Anlagestile im Wirtschaftszyklus
Die Wertentwicklungen verschiedener Anlagestile divergieren in unterschiedlichen Markt- und Konjunkturphasen. Aus taktischen Überlegungen können einzelne Stile entsprechend über- oder untergewichtet werden. In der Praxis ist das Timing von Faktoren ein äusserst schwieriges Unterfangen.
Wie funktioniert das Modell der Aktienselektion der GKB?

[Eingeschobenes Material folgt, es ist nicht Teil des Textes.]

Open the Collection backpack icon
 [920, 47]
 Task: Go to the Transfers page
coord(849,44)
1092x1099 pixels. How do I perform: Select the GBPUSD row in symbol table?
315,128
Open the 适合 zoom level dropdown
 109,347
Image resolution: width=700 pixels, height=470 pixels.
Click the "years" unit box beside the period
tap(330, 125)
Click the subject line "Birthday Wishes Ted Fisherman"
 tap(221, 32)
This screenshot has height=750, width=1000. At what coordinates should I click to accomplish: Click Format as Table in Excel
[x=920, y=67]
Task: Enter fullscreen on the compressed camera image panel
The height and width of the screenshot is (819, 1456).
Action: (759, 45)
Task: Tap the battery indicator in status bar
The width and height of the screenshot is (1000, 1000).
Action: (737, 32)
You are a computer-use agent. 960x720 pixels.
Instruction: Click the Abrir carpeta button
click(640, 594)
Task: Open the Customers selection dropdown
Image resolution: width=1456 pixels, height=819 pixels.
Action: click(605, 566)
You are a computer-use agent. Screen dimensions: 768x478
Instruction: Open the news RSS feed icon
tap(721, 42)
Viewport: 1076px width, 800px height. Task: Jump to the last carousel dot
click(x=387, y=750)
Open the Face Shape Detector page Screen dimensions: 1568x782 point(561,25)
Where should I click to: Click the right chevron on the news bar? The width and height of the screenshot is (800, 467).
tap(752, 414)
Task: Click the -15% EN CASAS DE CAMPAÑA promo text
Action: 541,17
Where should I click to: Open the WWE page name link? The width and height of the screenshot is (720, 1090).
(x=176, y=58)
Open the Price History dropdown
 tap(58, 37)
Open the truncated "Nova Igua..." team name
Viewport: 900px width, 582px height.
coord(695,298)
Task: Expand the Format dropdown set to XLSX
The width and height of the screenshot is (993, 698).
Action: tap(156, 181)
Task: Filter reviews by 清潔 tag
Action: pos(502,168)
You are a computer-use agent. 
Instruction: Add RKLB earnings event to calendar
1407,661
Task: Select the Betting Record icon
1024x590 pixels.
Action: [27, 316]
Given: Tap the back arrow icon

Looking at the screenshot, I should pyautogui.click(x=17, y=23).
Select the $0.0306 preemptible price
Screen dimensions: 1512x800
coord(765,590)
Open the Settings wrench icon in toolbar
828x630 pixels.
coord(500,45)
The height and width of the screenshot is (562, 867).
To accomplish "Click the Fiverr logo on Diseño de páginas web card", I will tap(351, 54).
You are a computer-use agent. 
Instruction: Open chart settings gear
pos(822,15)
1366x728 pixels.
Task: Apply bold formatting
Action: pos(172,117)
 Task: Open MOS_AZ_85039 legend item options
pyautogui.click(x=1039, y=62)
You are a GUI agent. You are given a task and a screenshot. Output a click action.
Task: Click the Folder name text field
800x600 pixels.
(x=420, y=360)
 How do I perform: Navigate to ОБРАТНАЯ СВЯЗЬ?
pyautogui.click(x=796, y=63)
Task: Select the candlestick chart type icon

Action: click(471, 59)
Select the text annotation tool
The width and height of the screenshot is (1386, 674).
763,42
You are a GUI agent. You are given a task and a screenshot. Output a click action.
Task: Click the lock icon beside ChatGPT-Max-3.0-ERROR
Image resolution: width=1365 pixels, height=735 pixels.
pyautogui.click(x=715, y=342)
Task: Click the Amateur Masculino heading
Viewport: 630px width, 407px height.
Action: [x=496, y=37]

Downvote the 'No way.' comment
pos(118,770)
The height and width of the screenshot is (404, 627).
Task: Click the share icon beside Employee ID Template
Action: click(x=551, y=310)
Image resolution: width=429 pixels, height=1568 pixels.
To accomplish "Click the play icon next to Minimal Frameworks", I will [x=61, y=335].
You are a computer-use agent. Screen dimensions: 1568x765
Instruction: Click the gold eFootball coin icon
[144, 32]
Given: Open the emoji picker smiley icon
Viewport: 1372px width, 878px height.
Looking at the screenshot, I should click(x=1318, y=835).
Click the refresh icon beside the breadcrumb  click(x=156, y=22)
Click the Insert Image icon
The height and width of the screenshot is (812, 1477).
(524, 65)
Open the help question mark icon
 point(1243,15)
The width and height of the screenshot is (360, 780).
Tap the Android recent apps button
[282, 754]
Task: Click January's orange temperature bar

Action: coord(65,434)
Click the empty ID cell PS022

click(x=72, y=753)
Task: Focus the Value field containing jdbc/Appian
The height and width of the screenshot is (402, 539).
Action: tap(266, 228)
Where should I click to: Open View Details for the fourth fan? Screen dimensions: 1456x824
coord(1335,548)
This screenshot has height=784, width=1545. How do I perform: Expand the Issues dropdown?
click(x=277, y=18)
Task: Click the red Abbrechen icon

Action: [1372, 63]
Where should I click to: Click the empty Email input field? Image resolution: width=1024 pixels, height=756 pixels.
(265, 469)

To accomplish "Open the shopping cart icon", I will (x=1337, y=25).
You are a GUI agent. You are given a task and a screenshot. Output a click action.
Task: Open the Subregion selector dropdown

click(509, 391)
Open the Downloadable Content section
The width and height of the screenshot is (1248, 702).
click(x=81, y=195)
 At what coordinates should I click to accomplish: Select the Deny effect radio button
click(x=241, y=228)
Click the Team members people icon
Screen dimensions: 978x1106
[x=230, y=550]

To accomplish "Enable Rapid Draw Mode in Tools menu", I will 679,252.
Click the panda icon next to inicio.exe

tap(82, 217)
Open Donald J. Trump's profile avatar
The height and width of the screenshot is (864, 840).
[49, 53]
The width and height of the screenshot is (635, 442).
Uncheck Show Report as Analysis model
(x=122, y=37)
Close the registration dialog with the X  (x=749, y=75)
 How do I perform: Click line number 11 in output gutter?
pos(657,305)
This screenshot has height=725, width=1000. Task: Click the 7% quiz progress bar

Walser: Unser Selektionsmodell ist eine Kombination von Mensch und Maschine. In unserem Anlageuniversum stehen uns rund 1’700 Aktien zur Verfügung – zu viel für ein Portfolio aus rund 50 Aktien. Deshalb setzen wir zunächst ein quantitatives Modell ein: Im ersten Schritt werden Unternehmen mit Wettbewerbsvorteilen gefiltert. Der zweite Filter, Nachhaltigkeit, schliesst unter anderem Unternehmen der Waffen-, Kohle-, Kernkraft- oder Tabakindustrie aus. Die übrigen Unternehmen werden schliesslich in einem Ranking geordnet. Hier beginnt der qualitative Teil unseres Selektionsprozesses: Ein sechsköpfiges Expertenteam sucht anhand des Rankings, aber auch anhand der Stilallokation sowie der verfügbaren Sektoren und Regionen, die idealen Titel für das Portfolio aus. Damit soll eine möglichst ausgewogene Auswahl an Titeln erreicht werden.
Was macht den Erfolg der Aktienselektion der GKB aus?
Gritti: Der Erfolg ist auf die konstante Anwendung des bewährten Selektionsmodells in Kombination mit unserer qualitativen Selektion durch langjährige GKB Aktienexperten zurückzuführen.
Walser: Es ist stets Ziel unserer Selektion, ein Portfolio zu konstruieren, das in jedem Marktumfeld funktioniert. Dafür wird die Ausprägung der einzelnen Anlagestile je nach Marktsituation leicht angepasst. Der Hauptfokus bleibt aber immer auf qualitativ hochwertigen Aktien mit einem guten Kursmomentum. Die beiden Anlagestile«Quality» und «Momentum» bilden die Basis unserer erfolgreichen Aktienselektion. ■
Steckbrief Ivan Walser
Funktion: Senior Asset Manager und Leiter Aktien Anlagen, Graubündner Kantonalbank
Jahrgang: 1980
Familie: Verheiratet, zwei Kinder
Ausbildung: Berufslehre bei der GKB, im Anschluss Betriebsökonomiestudium mit Vertiefung Banking & Finance an der FHGR – ehemals HTW Chur. Weiterführende Ausbildung als Certified International Investment Analyst (CIIA).